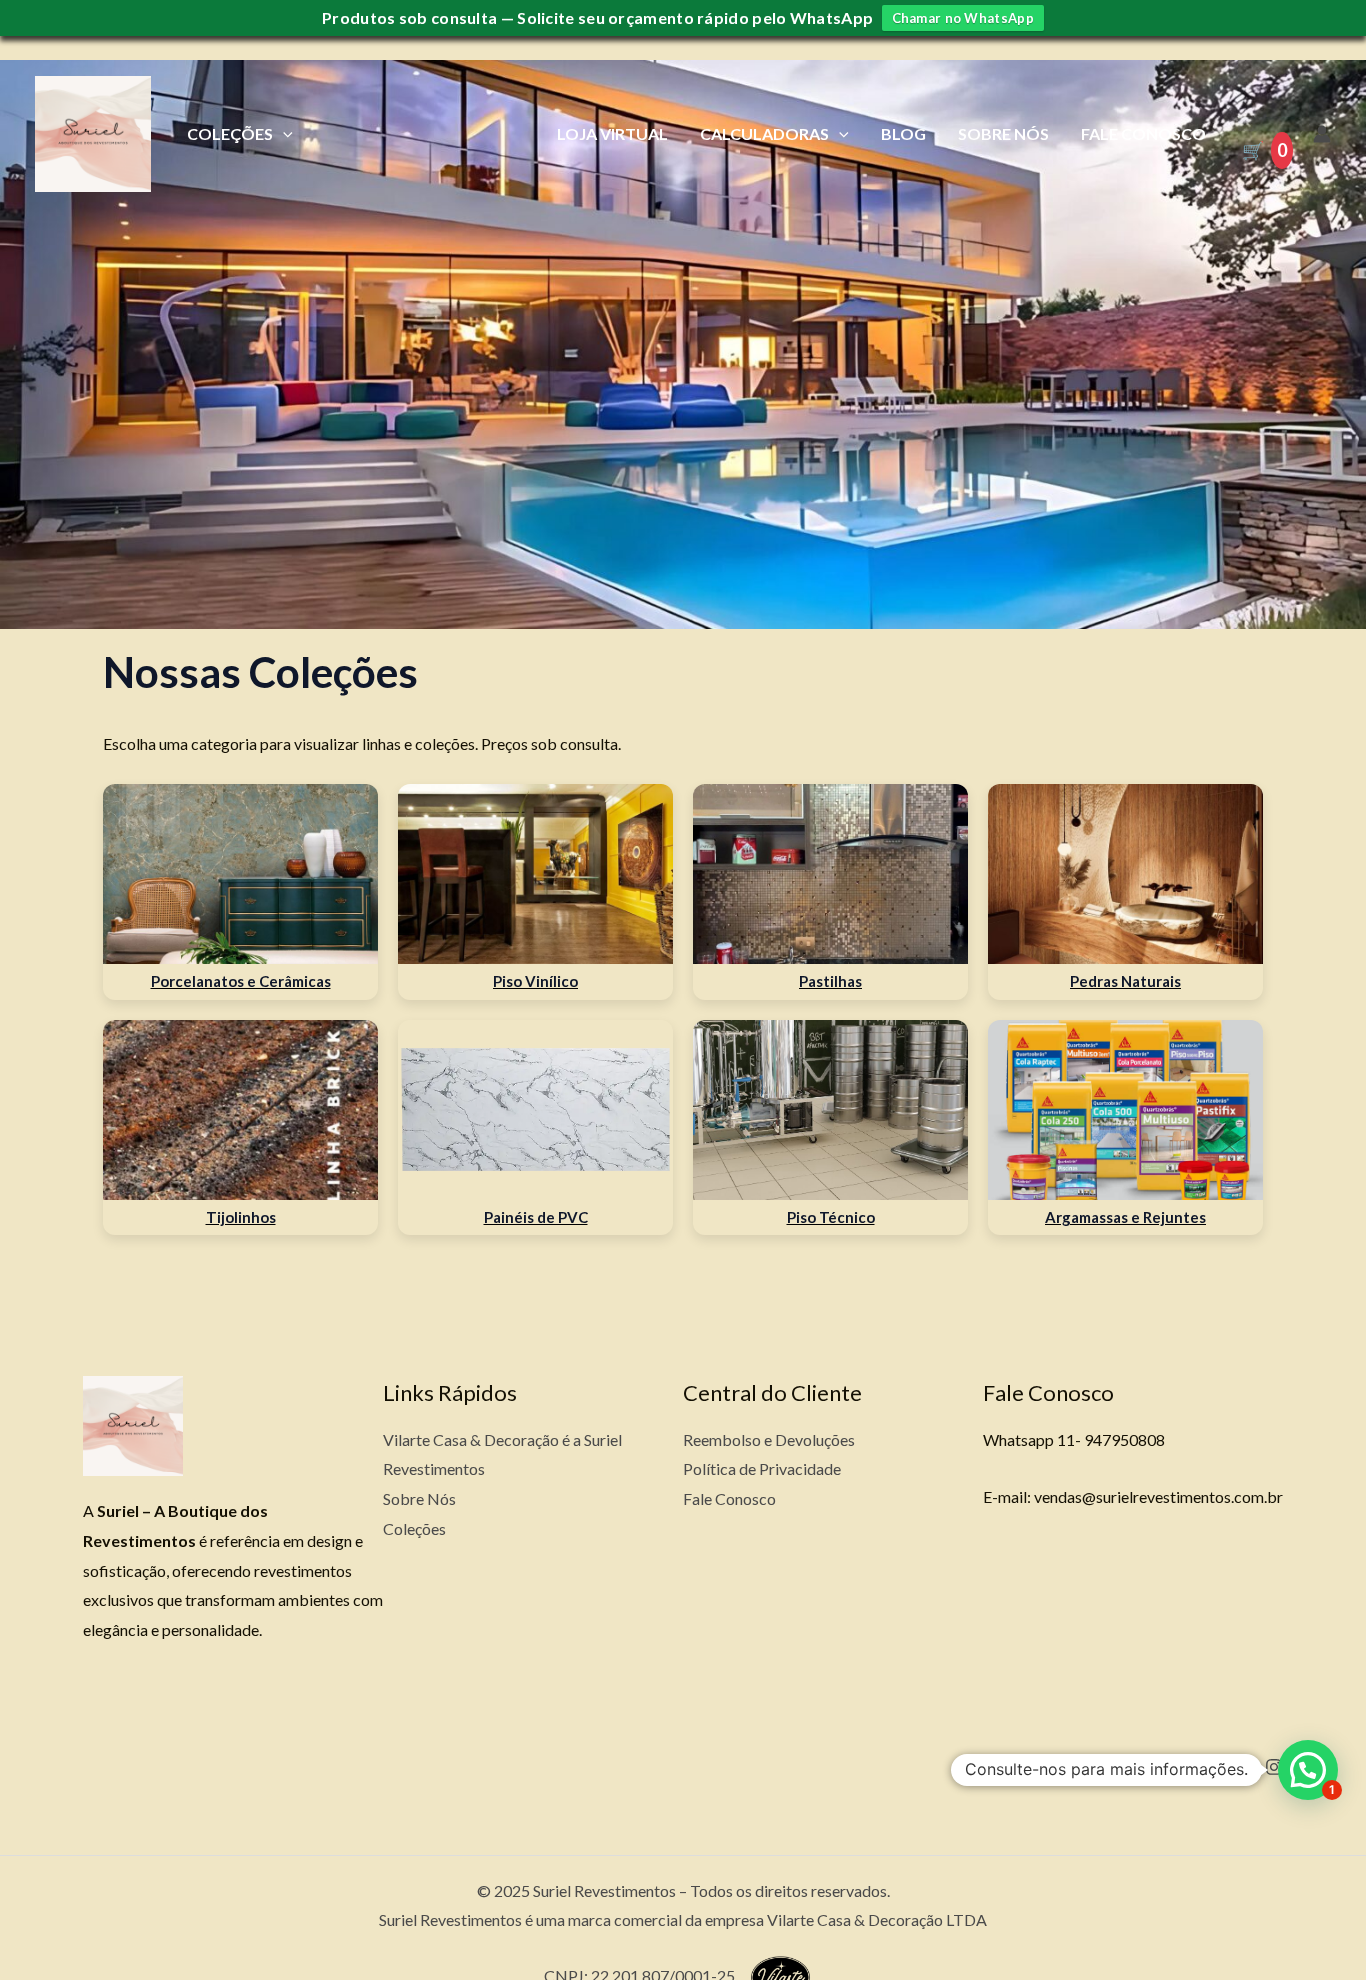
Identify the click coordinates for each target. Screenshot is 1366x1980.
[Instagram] (1274, 1767)
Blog (903, 133)
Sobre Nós (1003, 133)
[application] (283, 133)
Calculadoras (764, 133)
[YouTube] (1231, 1767)
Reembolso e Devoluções (769, 1439)
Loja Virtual (612, 133)
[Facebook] (1188, 1767)
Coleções (230, 133)
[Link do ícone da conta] (1322, 134)
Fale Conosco (1143, 133)
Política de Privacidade (762, 1468)
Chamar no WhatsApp (963, 18)
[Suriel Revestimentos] (93, 131)
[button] (1308, 1770)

Work to complete -> Produce an exact reprint of the entries, dropping the images.

Result of this exercise ->
Identify the click coordinates for each target. Screenshot is 1366x1980.
[Instagram] (1274, 1767)
Blog (903, 133)
Sobre Nós (1003, 133)
[application] (283, 133)
Calculadoras (764, 133)
[YouTube] (1231, 1767)
Reembolso e Devoluções (769, 1439)
Loja Virtual (612, 133)
[Facebook] (1188, 1767)
Coleções (230, 133)
[Link do ícone da conta] (1322, 134)
Fale Conosco (1143, 133)
Política de Privacidade (762, 1468)
Chamar no WhatsApp (963, 18)
[Suriel Revestimentos] (93, 131)
[button] (1308, 1770)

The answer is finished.